Northern Ireland

Sir Van Morrison overjoyed at receiving knighthood

Van Morrison was introduced as Sir Ivan as he received his knighthood from Prince Charles Image copyright PA
Image caption Van Morrison was introduced as Sir Ivan as he received his knighthood from Prince Charles

Van Morrison has described becoming a Sir as "amazing" and "exhilarating" after receiving a knighthood from the Prince of Wales at Buckingham Palace.

The artist was introduced as Sir Ivan Morrison as he stepped forward to be dubbed a knight.

He received the honour for services to the music industry and tourism in Northern Ireland.

The Northern Ireland musician has collected many awards since emerging with the group Them in the 1960s.

But there appeared to be a sense of wonder about his latest achievement.

"For 53 years I've been in the business - that's not bad for a blue-eyed soul singer from east Belfast," he said.

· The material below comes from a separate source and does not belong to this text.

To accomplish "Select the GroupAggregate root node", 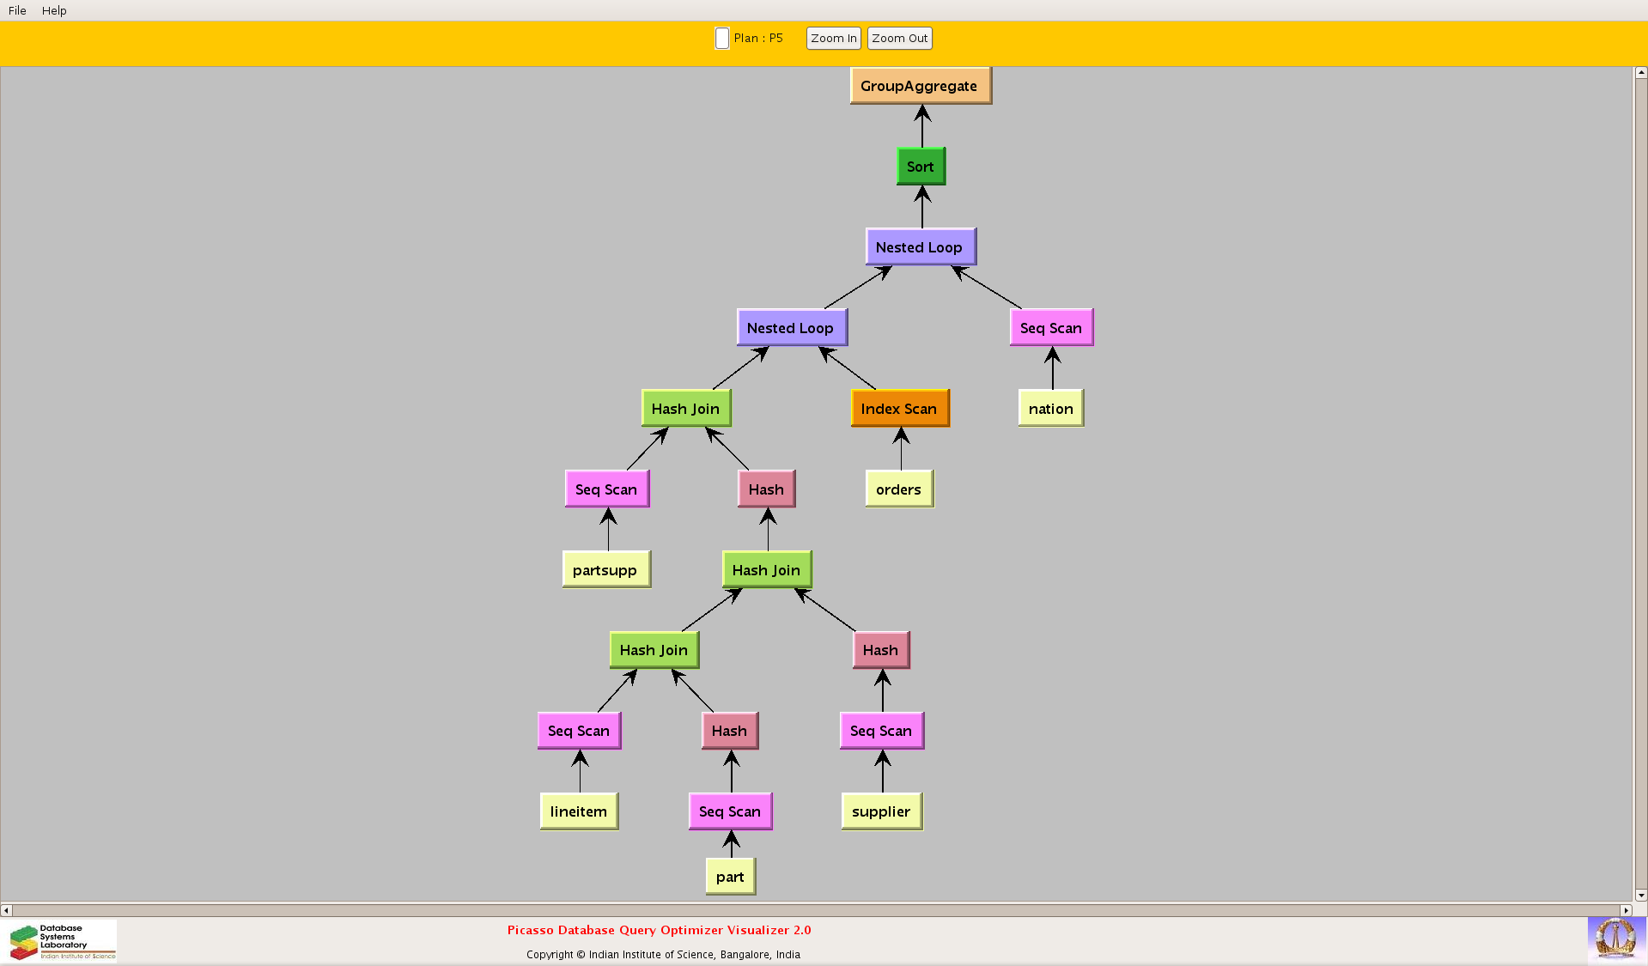I will 920,86.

During his career, he has wowed audiences at a host of grand venues ranging from the Royal Albert Hall to the Hollywood Bowl, but admitted his preference was for the more intimate gigs.

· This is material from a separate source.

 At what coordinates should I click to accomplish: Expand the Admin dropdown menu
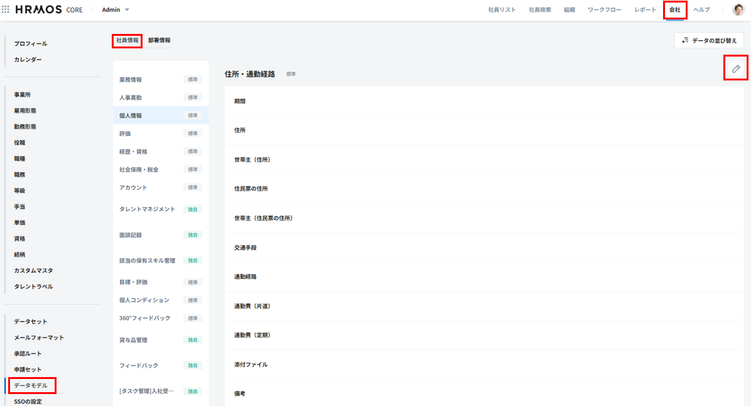[x=116, y=10]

"I enjoy that the most - playing a small club - that's really what I do," he said.

"The bigger places you have to do for financial survival reasons, let me put it that way, but the bigger places enable me to play small clubs occasionally."

Image copyright Reuters
Image caption The musician was accompanied by his daughter Shana Morrison at Buckingham Palace. He described the setting as 'old world charm'.

The 70-year-old said he had a brief chat with Prince Charles as he received his award and was asked about his future plans.

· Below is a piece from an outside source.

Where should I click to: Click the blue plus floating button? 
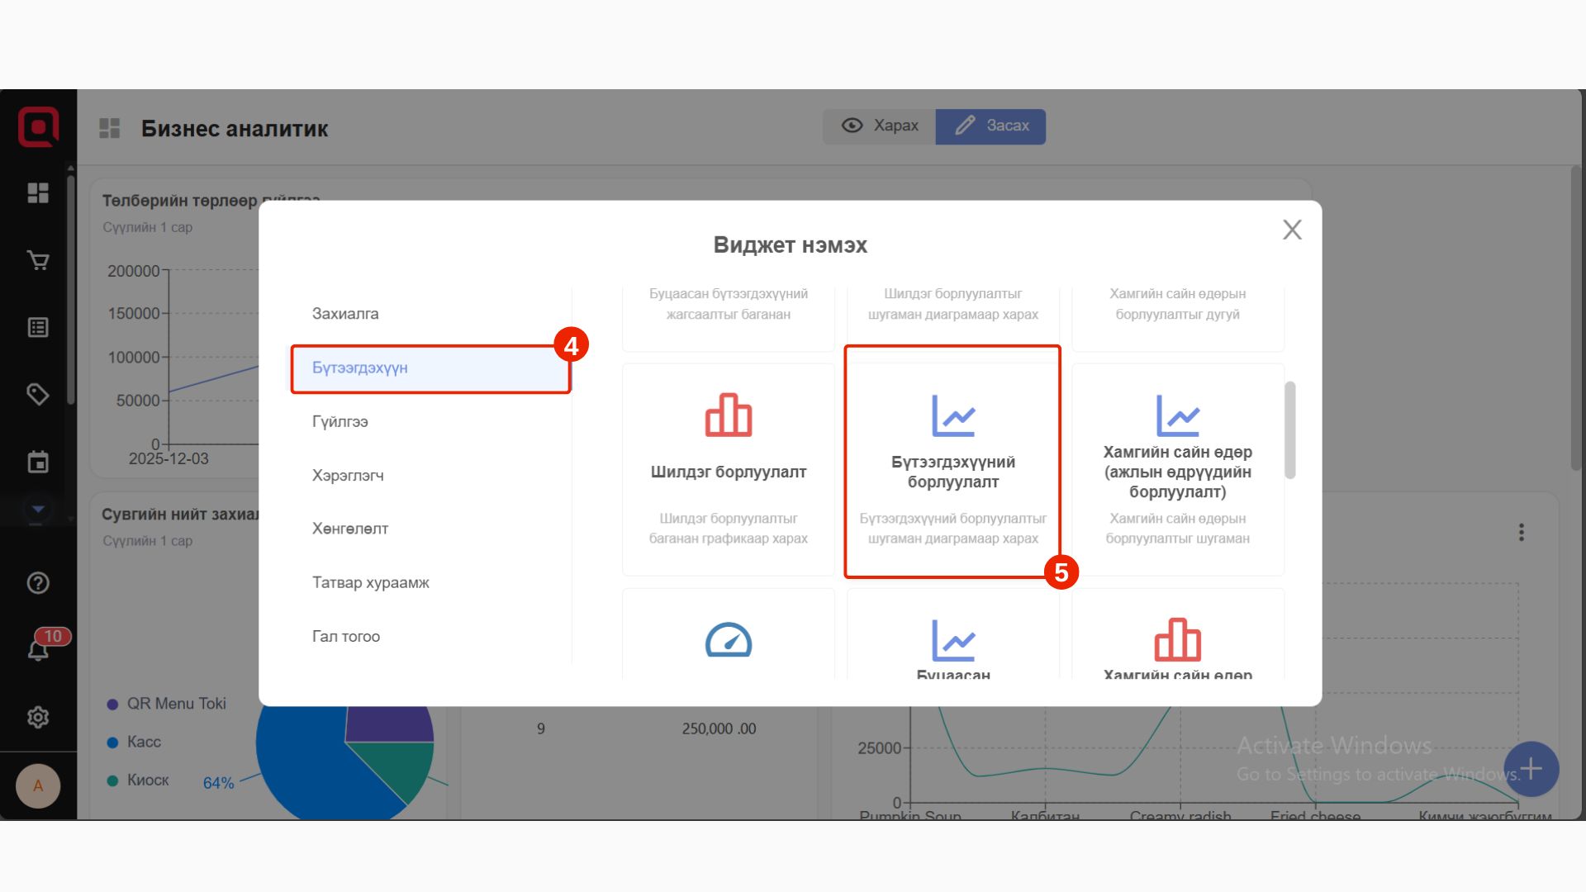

"He was just saying, was I still writing? And he said: 'You're not going to retire any time soon?' And I said: 'No, I'm not, I'm going to keep it going while I can'."

Asked if fans could still call him Van The Man now that he has a knighthood, the singer laughed and said "Well, take your pick".

Morrison grew up in Belfast, where his father, a shipyard worker, was said to have had one of the best record collections in the city.

Common One

Astral Weeks, which regularly features in critics' lists of all-time great albums, was recorded in three days and set the template for the rest of his career with its mix of poetic lyrics, often inspired by his native country, jazz improvisation, Celtic folk and soulful vocals.

But the singer said his favourite album was the 1980 production Common One.

"It's a mixture of different components - a bit of funk, blues, gospel - it's quite a fusion, and plus I seemed to tap into something, and that particular band seemed to have a rapport," he added.

He was joined for the ceremony by his daughter, Shana Morrison, also a musician.